A commenter said Moana lost her as a customer. “Will never ever buy here again! This is a disgrace to women!” she wrote.
Another joked that Moana was the next Bud Light.
“Lol apparently your marketing team learned nothing from Budweiser or targets major loss. Hopefully it was worth the loss in revenue,” the comment read.
the company has been defiant blasting critics and said, “If Jake in our bikini upsets you that much we feel as though this may be a ‘you’ problem.”
“We find it quite absurd that people would cherry-pick this one individual post from our 13 years of business to make a wild statement about us not being empowering to women,” the company said in a statement.
“Moana Bikini are — and have always been — one of the most inclusive and empowering brands in existence. This is not only in terms of our size and style range for women, but — most importantly — in our love and acceptance of all races, ethnicities, body shapes and sizes, genders and sexual orientations,” the spokesman said, adding, “This hasn’t changed and never will change.”

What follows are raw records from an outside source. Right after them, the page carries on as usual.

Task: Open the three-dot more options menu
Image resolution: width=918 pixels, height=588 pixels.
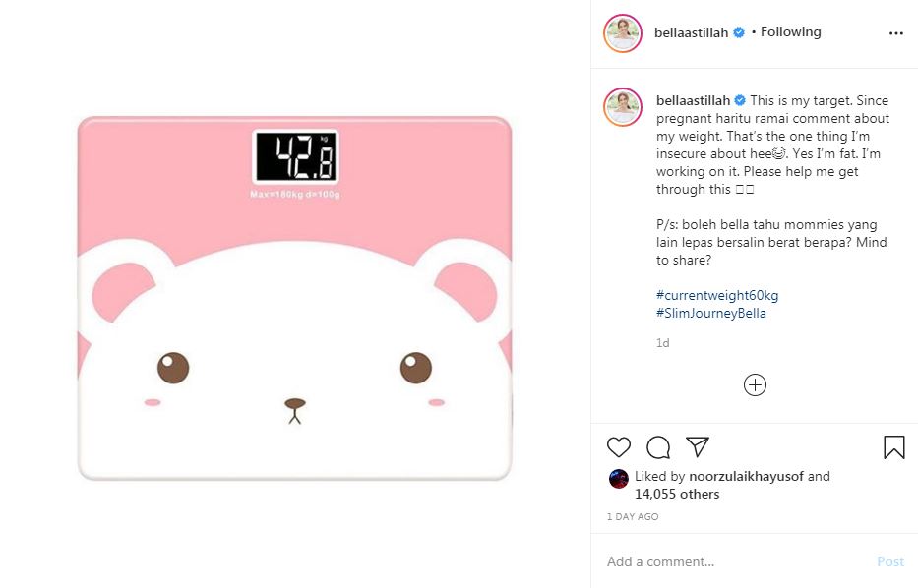Action: (895, 32)
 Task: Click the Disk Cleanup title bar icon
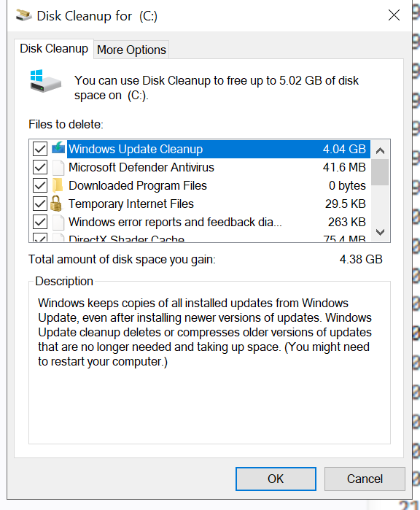[x=24, y=15]
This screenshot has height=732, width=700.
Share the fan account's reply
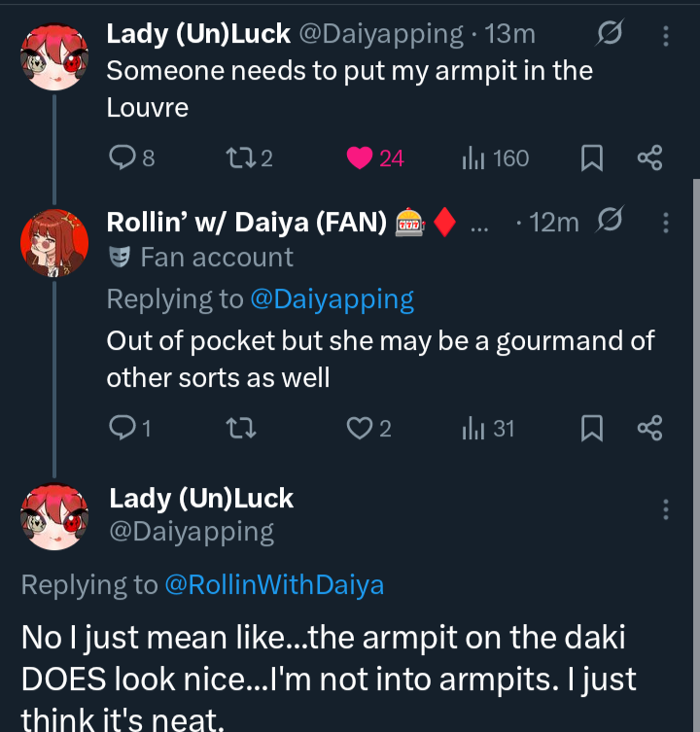click(649, 428)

“Many commenters are using the excuse that they believe it is ‘insulting to women’ when, in reality, it’s quite clear they are homophobic and have an issue with someone expressing their sexuality proudly and confidently,” the company continued.
Get this next part…
“We’re happy to receive and hear people’s feedback — both negative and positive. But we’re not here to please everyone,” the company added. “That’s an impossible task. If people aren’t happy with this individual post of a proud gay man wearing a piece of clothing he feels confident in, they can just keep scrolling or unfollow, can’t they?”
No you aren’t happy to hear peoples feedback, you are actually angry about it.